How does the brain of a sex addict work?

Dr. Valerie Moon, a member of the team of researchers at the Department of Psychiatry at the University of Cambridge, says that we can not clearly talk about addiction, even though the study conducted with 19 adult men revealed a greater brain activity in three specific regions of the brain, which are the same as in the case of drug and alcohol addiction.

We can talk about addicted to sex when this phenomenon affects the emotional system of the person, such as his ability to lead a lifestyle completely normal.

When that does not happen, the doubts are then about the biology of the brain. In a sex addict, the dominant neurotransmitter is dopamine , a hormone linked to motivation and the re-feeding of rewards.

Other recent studies have revealed that there are differences between the brain of an alcoholic and that of a person who consumes alcohol, without suffering from addiction.

The chemical processes, neurological functioning and brain structure are qualitatively and quantitatively different comparing the alcoholic and the occasional consumer.

Would the same thing happen between sex addicts and people having a healthy sex life, more or less active?

The addict seeks to satisfy his sexual appetite by obligation, not pleasure.

How do we know if our brain is dependent?

In ancient Greece, the pleasant psycho-sexual act (eros), carnal pleasure (aphrodisia) and friendly relations (agape) were differentiated.

However, hypersexuality is solely related to material sexual desire , ie physical sex or simply aphrodisiac activity.

In spite of this, people who enjoy the most bodily experiences of their sexuality have no reason to hide.

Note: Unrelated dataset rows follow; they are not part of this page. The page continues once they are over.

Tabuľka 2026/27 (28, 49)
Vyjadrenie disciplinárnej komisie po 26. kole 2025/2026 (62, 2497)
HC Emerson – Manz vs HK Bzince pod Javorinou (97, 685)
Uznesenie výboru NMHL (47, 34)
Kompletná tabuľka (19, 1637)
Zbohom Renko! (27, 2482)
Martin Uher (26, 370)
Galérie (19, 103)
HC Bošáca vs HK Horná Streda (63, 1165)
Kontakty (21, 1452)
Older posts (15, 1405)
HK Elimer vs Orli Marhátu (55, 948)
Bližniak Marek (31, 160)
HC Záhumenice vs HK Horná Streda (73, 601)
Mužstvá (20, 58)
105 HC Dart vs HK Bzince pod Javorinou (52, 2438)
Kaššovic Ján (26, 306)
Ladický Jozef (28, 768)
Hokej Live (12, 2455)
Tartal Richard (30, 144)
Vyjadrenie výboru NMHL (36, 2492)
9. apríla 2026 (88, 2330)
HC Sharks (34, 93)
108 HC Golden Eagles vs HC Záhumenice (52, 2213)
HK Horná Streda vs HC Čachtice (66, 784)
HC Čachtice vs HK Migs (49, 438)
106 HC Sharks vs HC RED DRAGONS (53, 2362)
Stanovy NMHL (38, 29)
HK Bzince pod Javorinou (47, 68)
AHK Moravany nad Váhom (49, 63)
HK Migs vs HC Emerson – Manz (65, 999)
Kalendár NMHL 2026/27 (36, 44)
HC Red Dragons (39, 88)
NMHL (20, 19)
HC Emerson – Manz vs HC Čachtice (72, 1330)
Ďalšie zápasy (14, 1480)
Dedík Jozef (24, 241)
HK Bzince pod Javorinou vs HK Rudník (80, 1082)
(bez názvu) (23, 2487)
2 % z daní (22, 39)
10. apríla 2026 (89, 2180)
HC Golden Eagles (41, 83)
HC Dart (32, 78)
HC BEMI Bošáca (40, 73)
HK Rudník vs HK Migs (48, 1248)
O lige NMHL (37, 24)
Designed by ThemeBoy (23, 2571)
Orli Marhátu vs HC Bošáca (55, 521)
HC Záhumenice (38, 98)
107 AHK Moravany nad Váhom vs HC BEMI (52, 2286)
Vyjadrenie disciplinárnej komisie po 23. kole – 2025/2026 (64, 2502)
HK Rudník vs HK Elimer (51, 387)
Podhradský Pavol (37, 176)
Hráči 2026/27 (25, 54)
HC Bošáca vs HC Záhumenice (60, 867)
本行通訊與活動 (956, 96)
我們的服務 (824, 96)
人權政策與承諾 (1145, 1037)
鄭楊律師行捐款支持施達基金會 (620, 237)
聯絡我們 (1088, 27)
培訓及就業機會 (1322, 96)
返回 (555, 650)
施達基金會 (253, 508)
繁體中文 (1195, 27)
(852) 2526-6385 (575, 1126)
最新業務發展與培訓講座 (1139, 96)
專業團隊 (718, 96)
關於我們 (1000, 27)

We know that our brains are sex dependent and that we need outside help when all these criteria are met:

  • Your daily life is filled with thoughts, preoccupations and sexual fantasies that are impossible to forget and that lead to irrepressible impulses. The sexual desire is excessive and the lack of control is the central axis of the addiction.
  • The sexual drive is uncontrollable. It can not be interrupted or prevented and can even have serious or even dangerous consequences (physical exhaustion).
  • The materialization of fantasy acts as reinforcement of the conduct. It is not for pleasure but for physiological necessity that the drive must be satiated, to make disappear the malaise due to the inability to control this addiction.
  • This repetition of conduct and hypersexuality behavior has lasted for more than 6 consecutive months and is not simply due to an acute stress situation.
  • The negative effect is heightened with the evolution of addiction, increasing feelings of guilt or shame, destroying self-esteem and pushing for depression, self-rejection and romantic, family and professional breaks.

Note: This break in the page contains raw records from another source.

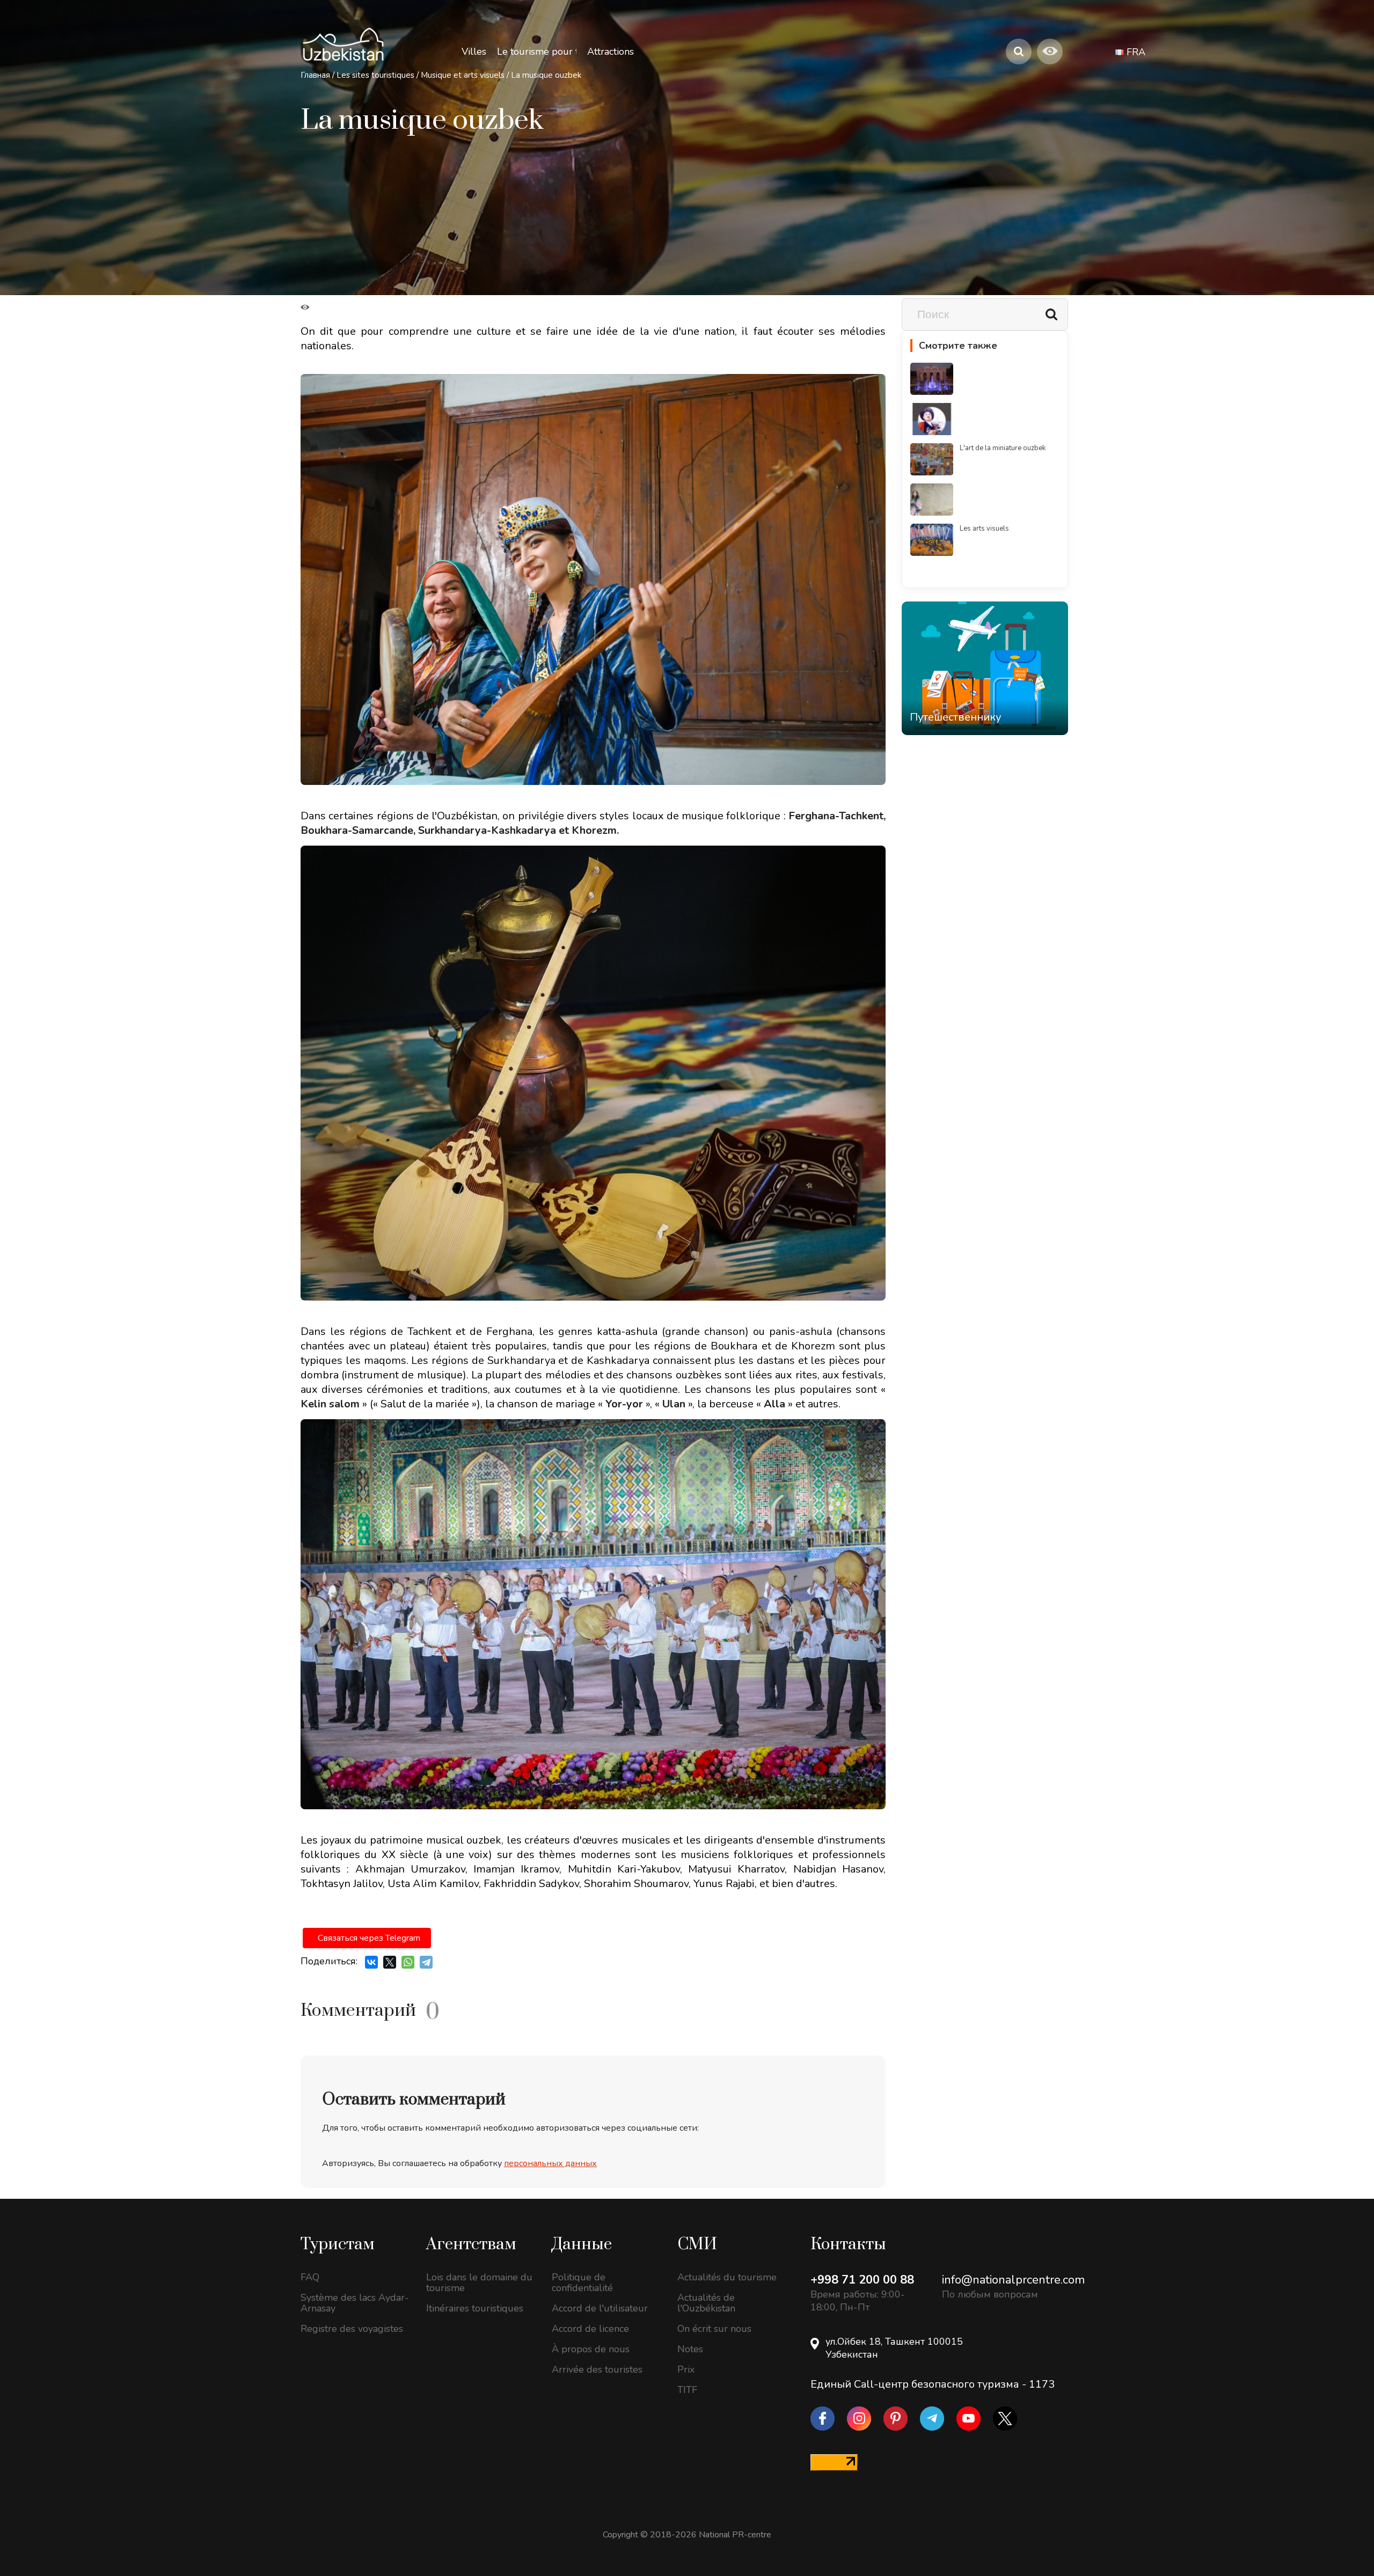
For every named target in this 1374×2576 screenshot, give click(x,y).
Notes (690, 2349)
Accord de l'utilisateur (600, 2308)
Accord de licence (590, 2328)
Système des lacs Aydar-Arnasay (355, 2303)
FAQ (310, 2277)
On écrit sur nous (714, 2328)
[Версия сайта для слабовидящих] (1050, 51)
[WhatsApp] (407, 1962)
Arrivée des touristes (597, 2369)
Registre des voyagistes (352, 2328)
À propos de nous (591, 2349)
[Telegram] (426, 1962)
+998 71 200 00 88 (862, 2280)
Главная (315, 75)
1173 (1042, 2384)
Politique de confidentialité (582, 2282)
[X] (389, 1962)
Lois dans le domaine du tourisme (479, 2282)
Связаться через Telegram (369, 1938)
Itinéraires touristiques (474, 2308)
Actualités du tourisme (727, 2277)
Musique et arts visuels (464, 75)
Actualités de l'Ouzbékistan (706, 2303)
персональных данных (550, 2163)
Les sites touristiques (375, 75)
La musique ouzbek (546, 75)
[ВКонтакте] (371, 1962)
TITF (687, 2389)
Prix (686, 2369)
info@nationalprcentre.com (1013, 2280)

Addiction to sex is only the safety valve of people who have not otherwise managed their existential challenges.

There is still a lot of research to do …

Rory Reid, a psychologist at UCLA, confirms that research will be long to establish a diagnosis, classification and treatment of hypersexuality.

He says that “the brains confirm a strong sexual desire in the brain regions we thought of, but the study does not tell us if these people have a sex addiction.”